In what I feel is a great example of the Yahoo approach to excel in user experience is their Search Assistant. As I enter my search into Yahoo Search they automatically provide me with suggested auto-complete phrases. When the search runs, I am also presented with helpful ways to refine, try alternate ideas, phrases, and topics, and zero in what I want. I do not have to search for the Search Assistant. I do not have to figure out some complex way of entering more advanced queries. I do not have to worry. When I need it, I receive the right amount of help with the Search Assistant. Yahoo caters to its users’ needs, does not ask them to figure it out, but guides them on a journey to increase their gradual exposure and comfort with everything that is Yahoo.

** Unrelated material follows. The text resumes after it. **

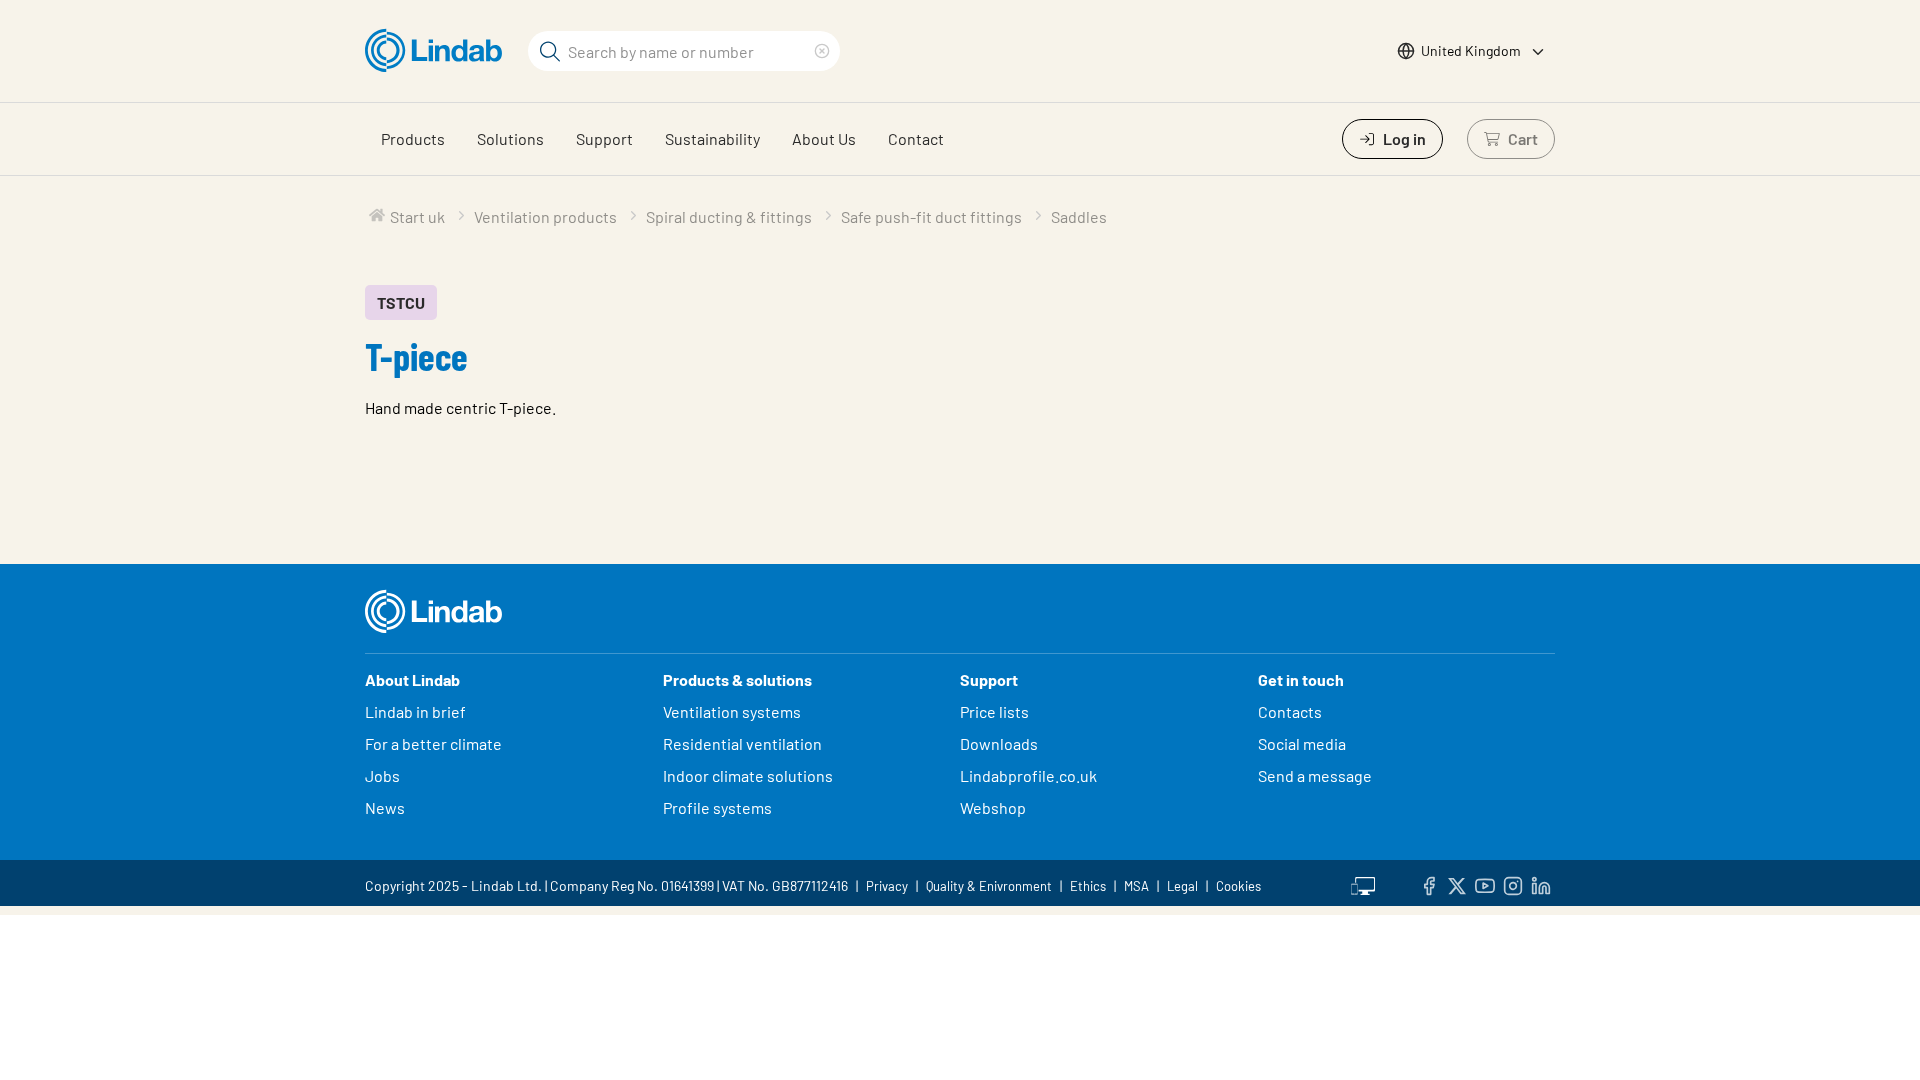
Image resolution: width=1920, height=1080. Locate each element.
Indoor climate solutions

Yahoo, thank you.
It’s all about the trend.
Yahoo is not (yet) my default search engine. But, when I am having trouble finding something, it is to Yahoo I go — because Google is not going to help me. When I want to find a better way to do something online it is to Yahoo I go to see if they will offer or introduce me to something that will facilitate my task — they have content and services on their homepage for me. With increasing frequency many of us are returning to Yahoo for Search and the other products that they have been acclimating and introducing everyone to on each of our returning visits.
This is the heart of the trend in Yahoo’s visibly improving, more competitive, performance.
As Yahoo continues to push in their portal and user experience strategies, so too will the frequency of return users continue to increase. An ever improving and useful user experience will drive sustained growth in returning users, that will, in turn, drive revenue and future success of the Yahoo suite of products. A fact that many other Internet companies (and their constituents) can benefit from by truly taking to heart.
Remember, neither strong technology nor a cool user experience alone drives sustained success of a consumer product, but when intelligently combined, they result in sustainably successful products. Yahoo, you rock my world!